Die Forschung hat sich an die „Dämonologie“ gesetzt , interessiert sich wieder für Hausgeister und ihre regionalen Varianten – Landkarten zeigen, wie verschieden der Kobold in deutschen Landen auftritt, vom „Butz“ in Bayern bis zum Jokele oder dem Hinzelmann. Ähnlich geht es den Wichteln, die mit dem Berg verbunden werden und auch Wichtelmännchen oder Hütchen heißen. Der Drak ist einmal ein Drache oder ein Stöpke oder gleich der Teufel. Und gar die „wilden Weiber“, die auch als Moosweiblein oder Lohjungfern vorkommen. Und von der Alraune zum Geldscheißer sind es wohl nur ein paar hundert Kilometer…
Auch das Aussehen ist variabel, lokal und regional verschieden, (der „Klabautermann“ braucht einfach das Meer) ebenso wie die Überlieferung, aber tatsächlich findet man die Geschöpfe in allen Regionen, in vielen Funktionen, auch dem Menschen hilfreich, aber ebenso feindlich und gefährlich. Ängste und Wünsche ballen sich, wie immer, in den Mythen.

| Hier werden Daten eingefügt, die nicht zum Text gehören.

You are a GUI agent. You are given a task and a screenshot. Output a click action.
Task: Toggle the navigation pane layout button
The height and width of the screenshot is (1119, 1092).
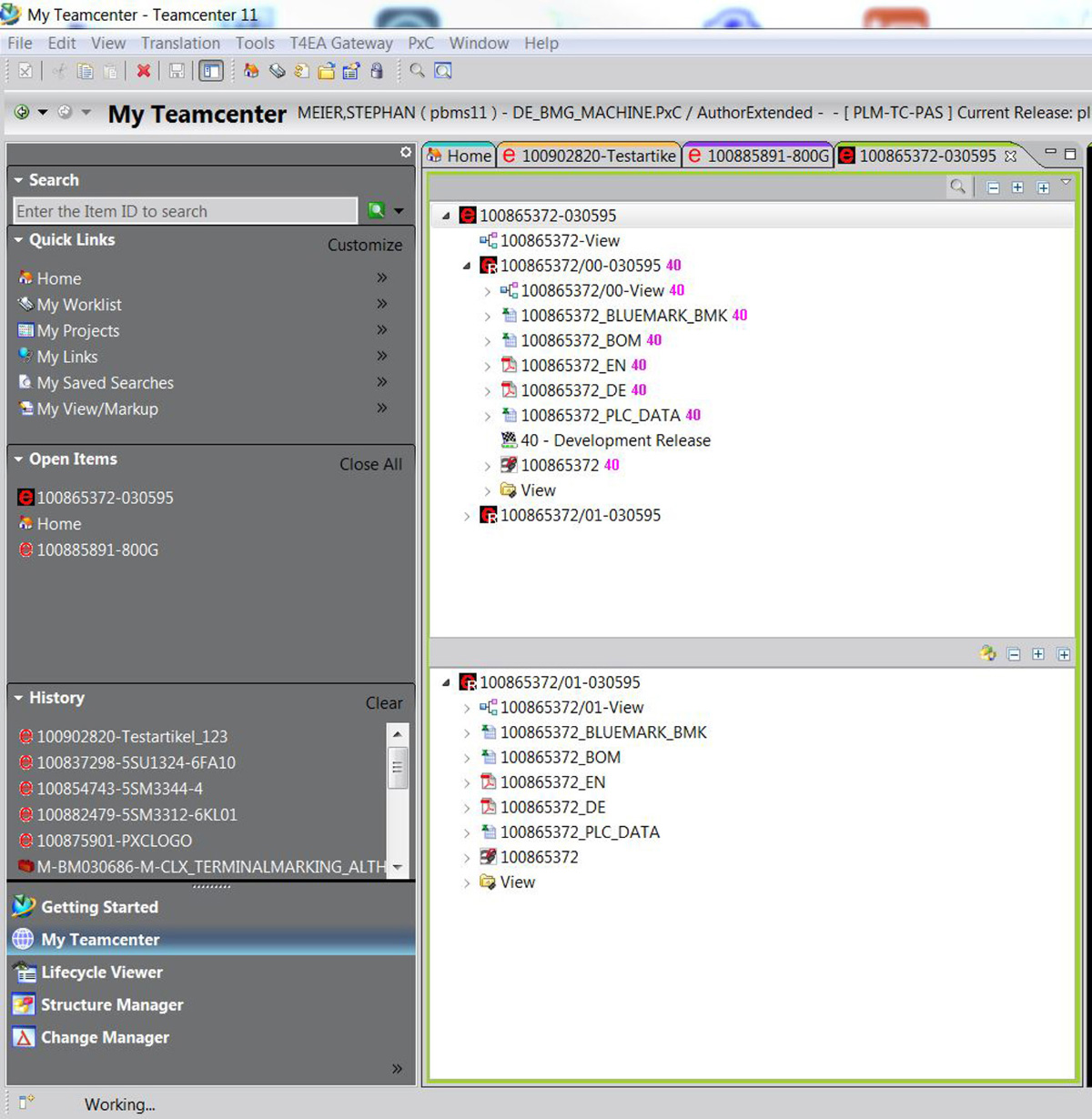point(211,71)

Nun würde man ein hoch interessantes Buch wie dieses, dessen Text von Janin Pisarek stammt, üblicherweise nur mit historischem Bildmaterial bestücken, was hier teilweise auch geschieht. Aber hinter diesem Band im ungewöhnlichen Breitformat steckte auch eine andere Konzeption und Grundidee. Florian Schäfer hat in seiner Faszination für die – im weitesten Sinn – Märchenwelt das Projekt „Forgotten Creatures“ gegründet und schafft lebensnahe Figuren der Phantasiegeschöpfe, die Fotografin und Designerin Hannah Gritsch hat dies arrangiert und so die schaurig-schöne Bilderwelt dieses Buches geschaffen. Aber Achtung: Da ist schon einiges zum Fürchten dabei!